Yellow sweet clover (Melilotus officinalis; clover hereafter) is a biennial legume native to Eurasia that is now present in all 50 states. Clover can grow 2 m tall and achieve high densities across large areas in the Northern Great Plains when conditions are conducive, such as in 2019. Clover is highly efficient at fixing nitrogen in soils which reduces the abundance of native grasses, while simultaneously facilitating invasion of non-native grasses, which may alter fire regimes. In contrast, clover provides considerable forage for ungulates, attracts a wide variety of insects that, along with clover seeds, are important to waterfowl, gamebirds, and songbirds, and supports numerous pollinators. Little is known about the extent of clover in central Montana and northwest South Dakota and this study represents the first known attempt to map clover in these regions.
In 2019, the Bureau of Land Management conducted Assessment, Inventory, and Monitoring (AIM) surveys at 10 sites in central Montana (defined as the approximate geographic extent of Musselshell County) and 24 sites in northwest South Dakota (defined as the approximate geographic extent of Butte and Harding Counties). Concurrent Unmanned Aerial Vehicle (UAV) flights were conducted at 22 sites: 6 in Montana and 16 in South Dakota. We created orthoimages from the 22 UAV surveys as well as clover maps for the 19 sites with clover. Percent clover cover from the UAV-derived clover maps closely matched percent cover from AIM data along surveyed transects. The UAV clover map with the greatest percent cover in each region was then used to identify pixels comprised of clover in National Agricultural Imagery Program (NAIP) imagery: 5,000 pixels in Montana and 2,500 pixels in South Dakota. We used separate MaxEnt models to classify clover across 1 NAIP tile in central Montana and 2 NAIP tiles in northwest South Dakota. Next, for each region, we calculated the percent of classified NAIP pixels within each Sentinel-2 pixel and selected 1,000 pixels from each of 2 fractional cover (FC) bins representing 20% increments from 10-50% cover and 1,000 pixels from each of 5 fractional cover (FC) bins representing 10% increments from 55-95% cover. We also selected 1,000 pixels in each region from dense clover strands visible in Sentinel-2 imagery representing pure (i.e., 100% cover) clover areas. Separate MaxEnt models were run in each region for the pure clover areas and each FC class. We fixed the pure clover area for each region and added fractional coverage components outside this consistent pure clover area by thresholding each of the 5 FC models using 5 common MaxEnt thresholds and merging results using 3 classification approaches for pixels classified by multiple FC models: minimum, mean, and maximum cover predicted. Accuracy of the 15 FC maps were validated by comparison to AIM survey data (30 m buffer from AIM plot center) and UAV-derived clover maps (300 x 300 m grid of 900 Sentinel-2 pixels centered on AIM plot centers).

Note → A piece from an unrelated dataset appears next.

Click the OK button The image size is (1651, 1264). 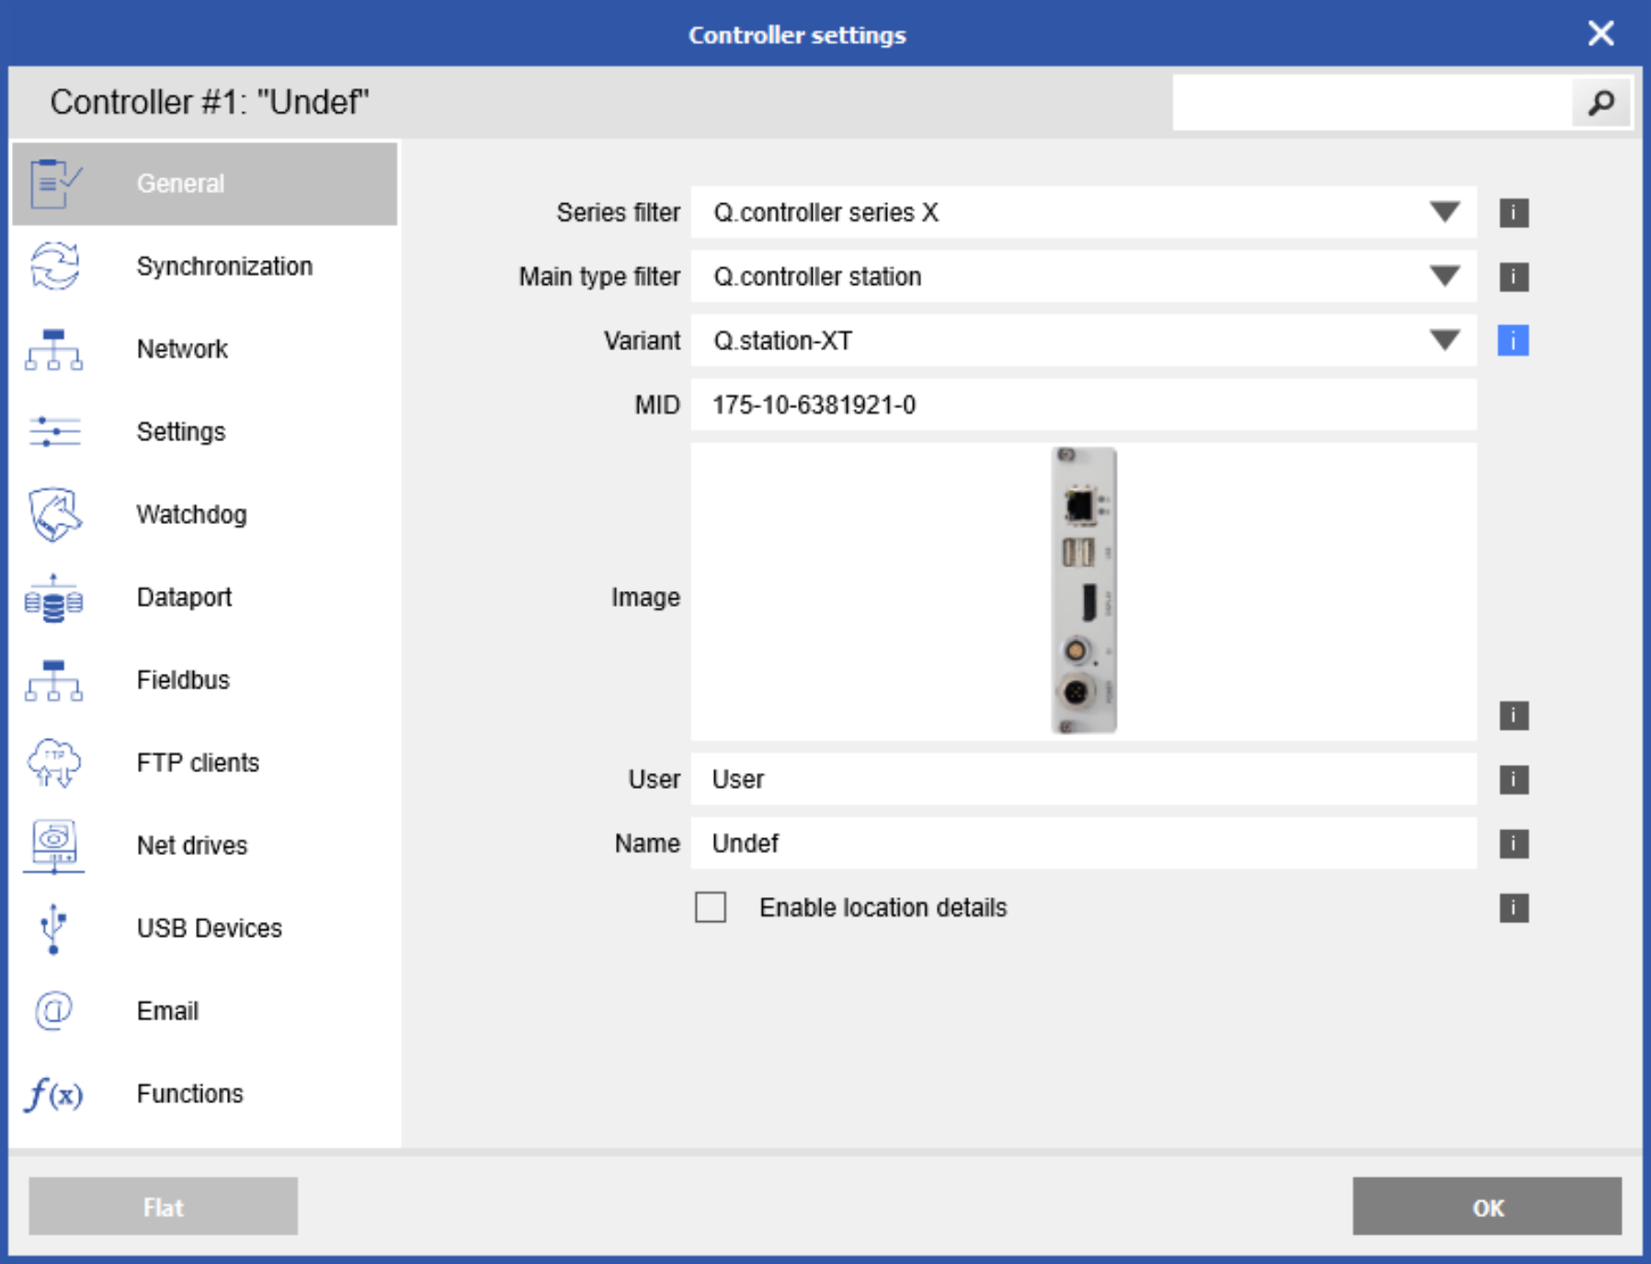point(1487,1207)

Datasets in this release include the following items in associated zipped folders:
22 UAV orthoimages of which 19 have embedded clover maps aligned to Sentinel-2 imagery (MT1-6_Sentinel_proj and SD1-16_Sentinel_proj).
2 Classified NAIP images aligned to Sentinel-2 imagery. (MT/SD_NAIP_Sweet_Clover_Sentinel_proj)
15 Fractional cover maps for both central Montana and northwest South Dakota (MT/SD_Sweet_Clover_Fractional_Cover_Maps).
2 Point shapefiles of AIM plot centers and 2 polygon shapefiles for Sentinel-2 to UAV comparison extents (MT/SD_Sweet_Clover_Shapefiles).
Seven .csv files (Sweet_Clover_csv) that contain 1) Green Leaf Index reclassification values for UAV clover classifications (S1_GLI_Reclass.csv); 2) Clover cover from AIM surveys and UAV-derived clover maps along AIM transects and sites (S2_UAV_AIM_Comparisons.csv); 3) Center locations for all pixels used to classify clover with MaxEnt models (S3_Training.csv); 4) MaxEnt variable permutation importance values for NAIP classifications (S4_NAIP_PI.csv); 5) MaxEnt variable permutation importance values for Sentinel-2 classifications (S5_Sentinel_PI.csv); 6) Clover cover from Sentinel-2 FC models, AIM surveys, and UAV clover maps within appropriate comparison extents (S6_Sent_FC_AIM_UAV_Comparisons.csv); and 7) Frequency tables for Sentinel-2 FC classifications (S7_Frequency.csv).